Я посидел в отчаянии в купе… но так быстро превратишься в Снегурочку — надо двигаться, делать хоть что-то! Я снова направился к купе проводника. Когда я подошел, дверь вдруг с визгом отъехала и оттуда вышел морячок — он был тугого свекольного цвета, в тельняшке уже без рукавов, с голыми мощными руками… Он лихо подмигнул мне, потом повернулся к темному коридорному окну, заштрихованному метелью, и плотным, напряженным голосом запел:
— Прощайте, с-с-с-скалистые горы, на подвиг н-н-н-нас море зовет!
Я внимательно дослушал песню, потом все же сдвинул дверь в купе проводника.
— Чего надо? — резко поднимая голову от стола, спросил проводник.
В купе у них было если не тепло, то по крайней мере угарно, на столике громоздились остатки пиршества. Стены были утеплены одеялами, одеялом же было забрано и окно.
— Где… начальник поезда? — слипшимся от мороза губами произнес я.
— Я начальник поезда. Какие вопросы? — входя в купе, бодро проговорил морячок.
— …Вопросов нет.
Я вернулся в купе, залез на верхнюю полку — все-таки перед ней было меньше холодного окна,— закутался в одеяло (оно не чувствовалось) и стал замерзать. Какие-то роскошные южные картины поплыли в моем сознании… правильно говорят, что смерть от замерзания довольно приятна… И лишь одна беспокойная мысль (как выяснилось потом, спасительная) не давала мне погрузиться в блаженство…
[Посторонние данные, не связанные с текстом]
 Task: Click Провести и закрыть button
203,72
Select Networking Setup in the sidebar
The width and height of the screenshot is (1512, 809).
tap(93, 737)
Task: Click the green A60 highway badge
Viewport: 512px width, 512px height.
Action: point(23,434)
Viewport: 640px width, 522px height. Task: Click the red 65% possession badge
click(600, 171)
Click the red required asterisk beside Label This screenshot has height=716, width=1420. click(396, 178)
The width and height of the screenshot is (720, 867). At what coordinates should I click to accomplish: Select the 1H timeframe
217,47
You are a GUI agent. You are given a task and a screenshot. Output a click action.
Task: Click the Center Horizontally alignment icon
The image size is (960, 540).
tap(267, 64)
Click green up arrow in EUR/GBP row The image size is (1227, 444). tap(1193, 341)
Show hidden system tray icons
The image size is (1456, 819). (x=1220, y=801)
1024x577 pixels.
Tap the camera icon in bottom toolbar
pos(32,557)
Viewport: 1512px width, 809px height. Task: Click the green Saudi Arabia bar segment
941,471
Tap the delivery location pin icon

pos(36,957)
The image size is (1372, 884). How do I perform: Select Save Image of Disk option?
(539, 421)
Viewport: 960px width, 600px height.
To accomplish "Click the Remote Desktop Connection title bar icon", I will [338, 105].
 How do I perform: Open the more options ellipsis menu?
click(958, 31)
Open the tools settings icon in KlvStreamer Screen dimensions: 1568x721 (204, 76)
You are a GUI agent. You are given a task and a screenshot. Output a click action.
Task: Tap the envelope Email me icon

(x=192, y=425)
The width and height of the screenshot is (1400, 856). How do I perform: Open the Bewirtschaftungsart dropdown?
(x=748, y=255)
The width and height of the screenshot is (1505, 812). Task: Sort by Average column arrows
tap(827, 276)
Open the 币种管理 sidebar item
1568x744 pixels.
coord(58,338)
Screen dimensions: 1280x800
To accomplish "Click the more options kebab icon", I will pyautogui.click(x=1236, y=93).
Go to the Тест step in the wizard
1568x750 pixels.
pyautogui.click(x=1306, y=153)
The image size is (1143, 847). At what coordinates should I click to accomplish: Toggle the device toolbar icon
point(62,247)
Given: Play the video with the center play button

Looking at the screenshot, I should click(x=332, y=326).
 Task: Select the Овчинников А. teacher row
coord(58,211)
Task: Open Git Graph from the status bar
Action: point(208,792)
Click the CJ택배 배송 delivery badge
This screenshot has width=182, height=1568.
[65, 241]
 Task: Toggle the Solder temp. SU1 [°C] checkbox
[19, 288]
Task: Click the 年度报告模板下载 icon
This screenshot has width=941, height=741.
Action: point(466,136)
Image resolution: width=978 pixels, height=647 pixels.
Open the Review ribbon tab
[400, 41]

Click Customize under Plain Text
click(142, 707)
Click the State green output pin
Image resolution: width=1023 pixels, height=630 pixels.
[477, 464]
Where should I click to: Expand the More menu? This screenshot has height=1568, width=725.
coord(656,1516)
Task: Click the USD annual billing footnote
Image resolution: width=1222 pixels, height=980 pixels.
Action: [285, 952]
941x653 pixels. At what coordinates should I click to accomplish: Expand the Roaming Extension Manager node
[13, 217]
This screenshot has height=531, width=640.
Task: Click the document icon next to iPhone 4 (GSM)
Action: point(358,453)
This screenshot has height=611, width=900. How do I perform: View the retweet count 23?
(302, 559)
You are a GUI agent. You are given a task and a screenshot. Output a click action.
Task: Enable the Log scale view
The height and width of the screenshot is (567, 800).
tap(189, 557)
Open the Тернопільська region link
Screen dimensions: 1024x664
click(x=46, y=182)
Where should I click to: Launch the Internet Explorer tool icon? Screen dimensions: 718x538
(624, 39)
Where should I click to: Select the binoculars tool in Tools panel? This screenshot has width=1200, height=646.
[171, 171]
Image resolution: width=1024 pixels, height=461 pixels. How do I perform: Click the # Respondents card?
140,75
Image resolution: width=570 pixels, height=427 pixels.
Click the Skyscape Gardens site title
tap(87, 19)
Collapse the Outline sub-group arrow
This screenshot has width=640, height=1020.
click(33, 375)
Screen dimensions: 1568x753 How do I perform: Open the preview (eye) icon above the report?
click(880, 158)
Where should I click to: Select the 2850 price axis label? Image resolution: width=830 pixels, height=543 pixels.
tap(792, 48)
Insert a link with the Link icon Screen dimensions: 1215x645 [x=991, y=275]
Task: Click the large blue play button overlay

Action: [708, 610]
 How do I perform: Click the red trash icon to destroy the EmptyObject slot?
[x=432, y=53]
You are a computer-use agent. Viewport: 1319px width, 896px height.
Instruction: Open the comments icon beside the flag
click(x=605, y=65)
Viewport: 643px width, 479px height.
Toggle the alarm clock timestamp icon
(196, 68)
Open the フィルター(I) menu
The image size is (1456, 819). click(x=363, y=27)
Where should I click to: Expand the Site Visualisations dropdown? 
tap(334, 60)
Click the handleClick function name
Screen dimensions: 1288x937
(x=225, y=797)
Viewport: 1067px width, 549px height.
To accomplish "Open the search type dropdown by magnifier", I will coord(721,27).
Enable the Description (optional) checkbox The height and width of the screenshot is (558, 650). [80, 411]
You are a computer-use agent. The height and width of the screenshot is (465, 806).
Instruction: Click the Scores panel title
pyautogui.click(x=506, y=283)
А ведь я ушел из ресторана, не заплатив! А ведь — ел хлеб, при этом намазывал его горчицей! Как знать, может, именно эти копейки сыграют какую-то роль в их деле? Конечно, тут встает вопрос: надо ли перед ворюгами быть честным, но думаю, что все-таки надо — исключительно ради себя!
Скрипя, как снежная баба, я слез с полки и снова по завьюженным лязгающим переходам двинулся из вагона в вагон.
Меня встретил в тамбуре контролер контролеров контролеров — это можно было понять по трем повязкам на его рукаве.
Я вошел в вагон. Все сидели за столами и пели. Контролеры пели дискантами, контролеры контролеров — баритонами, контролеры контролеров контролеров — басами,— получалось довольно складно. Тут же, робко подпевая, сидели официанты в кандалах и метрдотель — за неимением остановки они пока что все были тут.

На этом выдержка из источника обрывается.